Alas, the bread, not the kale, dominated the dish. A sort of deconstructed salad, it featured crouton-like cubes saturated in the savory broth. It was not what I was looking for.
I enjoyed the steamed kale with mild, imported Italian chilies, but I was glad that I had also ordered a side of house meatballs. Plump and delicious, three of the savory treats were simmered in a moderately spicy marinara sauce. My appetite was satisfied.
Luncheon choices
At lunch, with less concern about carbs than I have at night, I ordered a pizza from among nine choices. For $14, I had expected a small individual pizza; instead, I got a 12-incher, with a yeasty crust and a topping of mushrooms and chicken sausage, mozzarella cheese and a back-of-the-house marinara recipe. I’ve had better pizzas, to be sure, but pizza is pizza, and I’ve had far worse. What’s more, the leftovers provided two more lunches.
The best part of lunch was a Thai salad. A blend of spring greens with cabbage and scallions, it was topped with peanuts, sesame seeds and a curry vinaigrette that gave the greens an Asian accent.
My companion was less thrilled with her winter kale Caesar. The curly leaves were very dry, despite a distinctive Caesar dressing made with no eggs but plenty of anchovy paste. Topped with a thinly sliced chicken breast, it also had croutons and a sprinkle of shredded Romano cheese.
Best at breakfast
I like Jackson’s best at breakfast, when its espresso bar gives me an injection of caffeine to stir me into sensibility.

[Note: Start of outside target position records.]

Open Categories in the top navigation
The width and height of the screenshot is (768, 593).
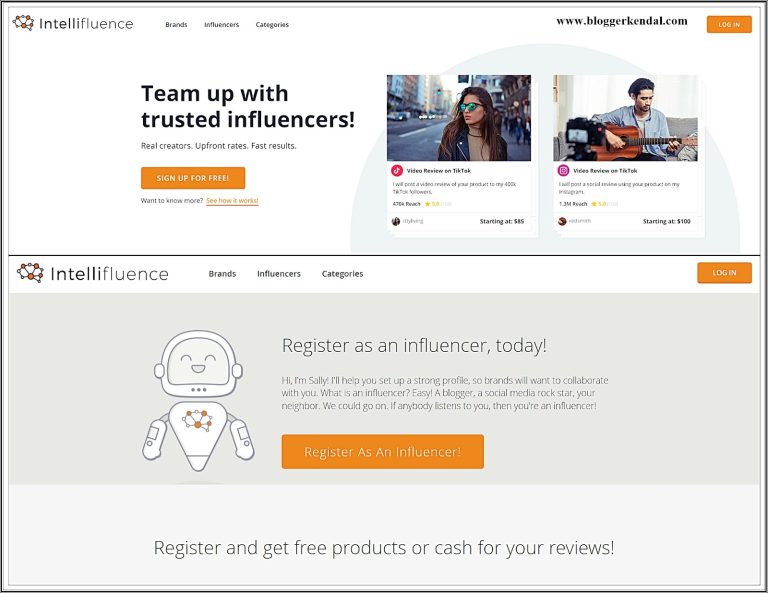click(272, 24)
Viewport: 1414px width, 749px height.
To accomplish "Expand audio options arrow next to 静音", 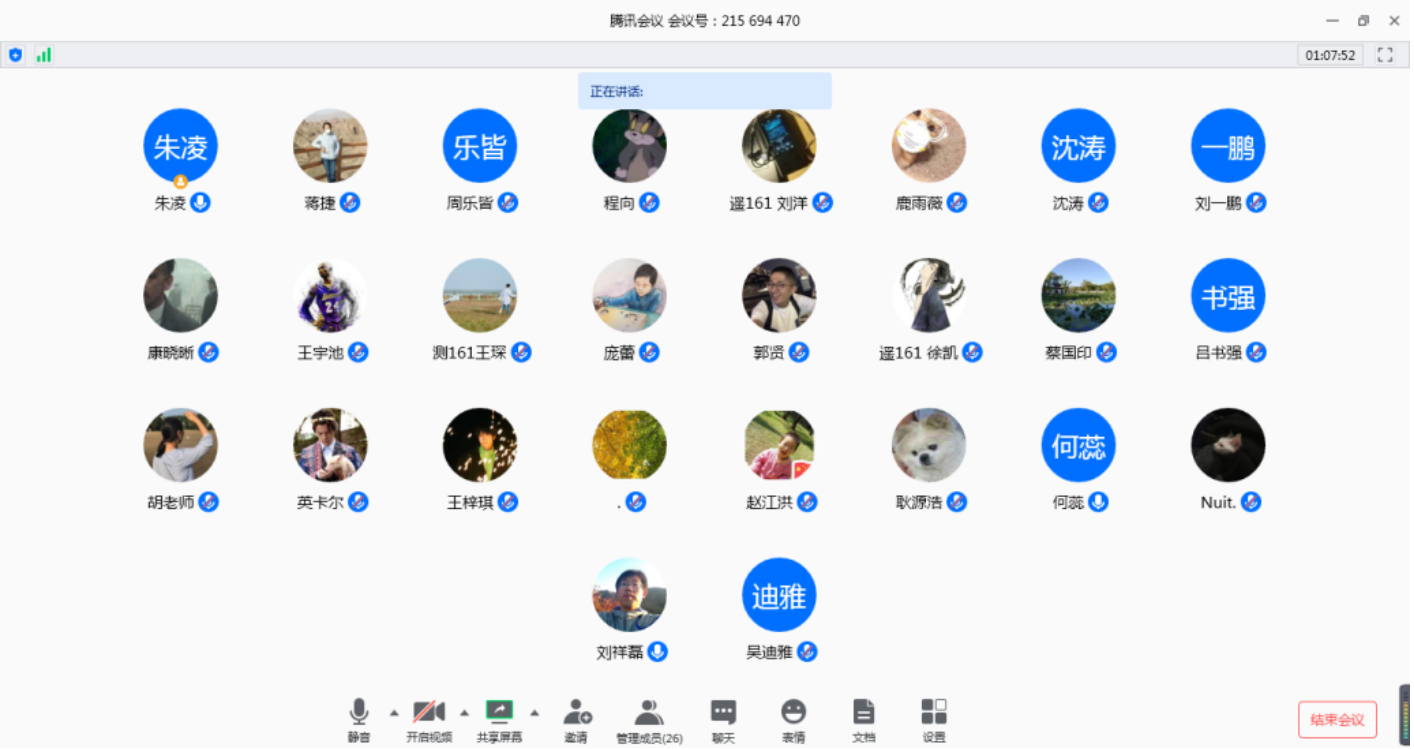I will click(394, 713).
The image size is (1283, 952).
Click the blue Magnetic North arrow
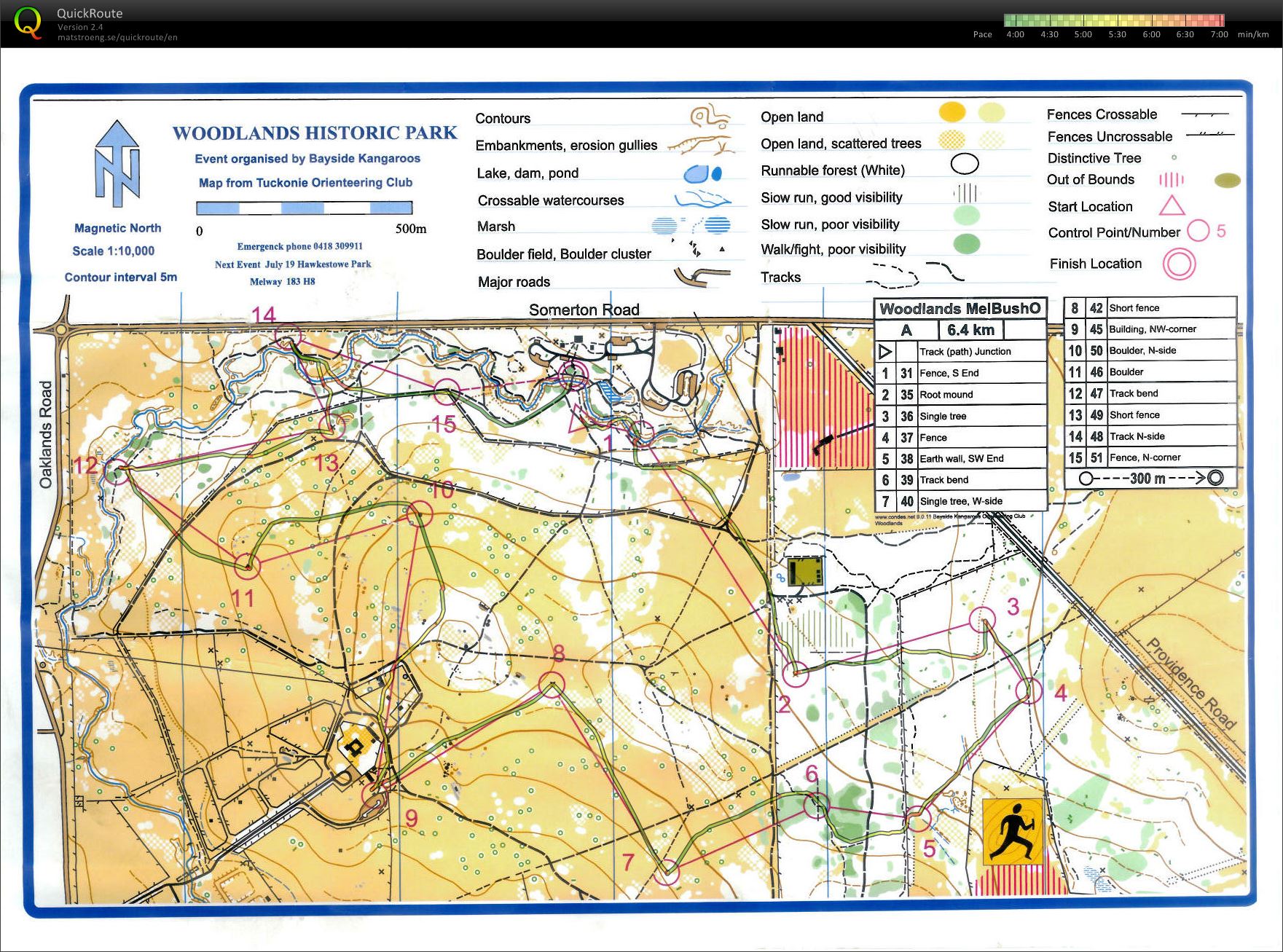point(117,163)
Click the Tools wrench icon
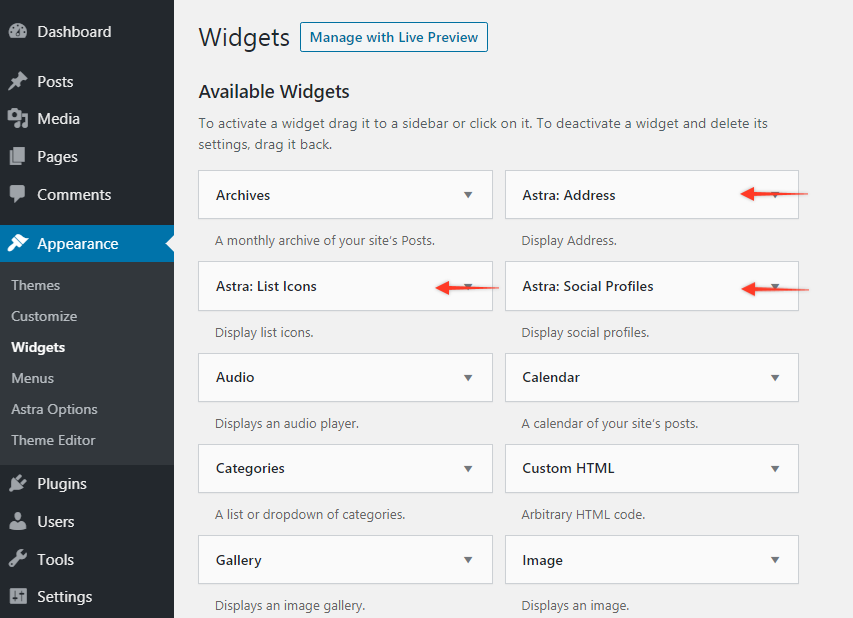Screen dimensions: 853x618 pos(17,560)
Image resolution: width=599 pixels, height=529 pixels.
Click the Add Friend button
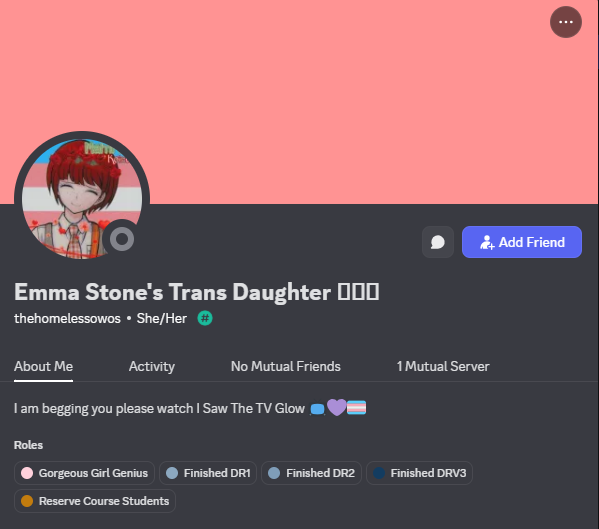[x=522, y=242]
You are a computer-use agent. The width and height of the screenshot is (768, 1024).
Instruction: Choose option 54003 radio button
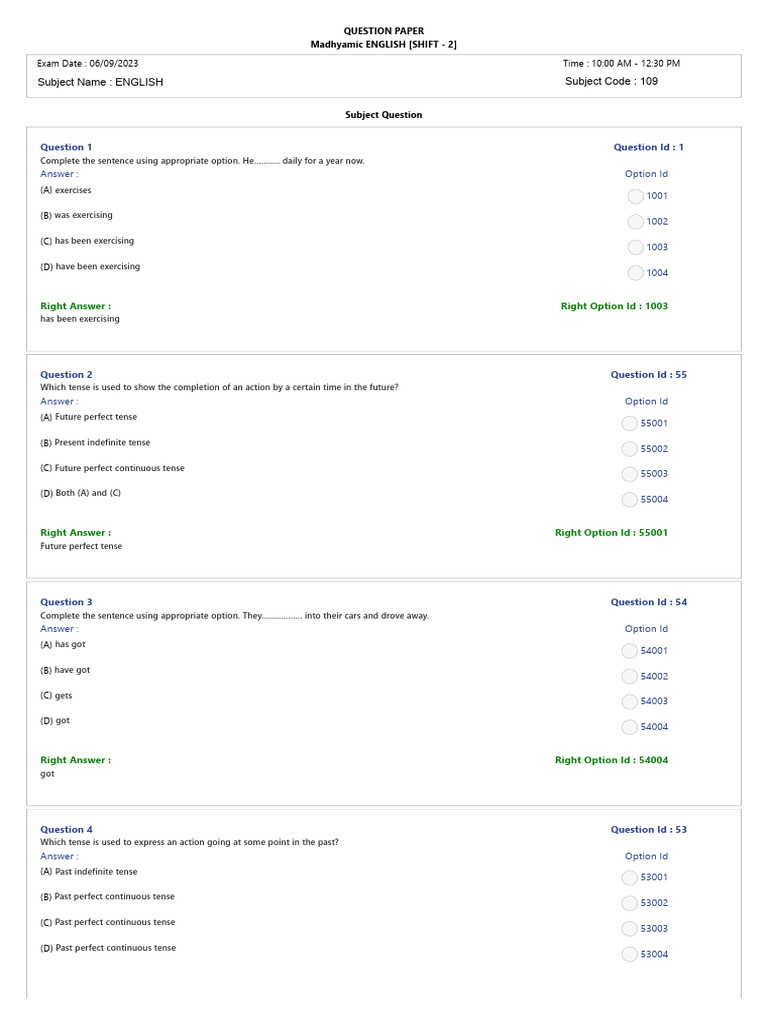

On my last visit, I followed my excellent coffee with pulled pork and eggs — a braised pork shoulder with house-made barbecue sauce, roasted red bell peppers, caramelized onions and two over-easy eggs upon a bed of skin-on house potatoes. Served with a thin slice of toasted baguette with fresh blueberry jam, it carried me until dinner.
My companion ordered the light “Classic” breakfast of two eggs with a side of Redmond Smokehouse sausage links, and accompanied it with French toast made from brioche and topped with whipped cream and maple syrup. Everything was perfectly prepared.
Community feel
The new Jackson’s Corner is at once very different than, and much the same as, the original at NW Delaware and Broadway. It certainly is larger, seating about 100 diners in a bright, open, custom-built space in northeast Bend. But it maintains a cottage-like intimacy and a true community feel in its spacious surroundings.
Few Central Oregon restaurants are as family-friendly. Young children often make new friends in a toy kitchen area in the heart of the dining room. A concrete floor assures that accidental spills leave no lasting damage.
Founding owner Jay Junkin and managing partner Aaron Christenson opened the new Jackson’s Corner on Nov. 5. It stands at the corner of Neff and Medical Center roads, just west of 27th Avenue, and shares a building on Cushing Drive with a new Cafe Yumm, which had its own grand opening on Jan. 12.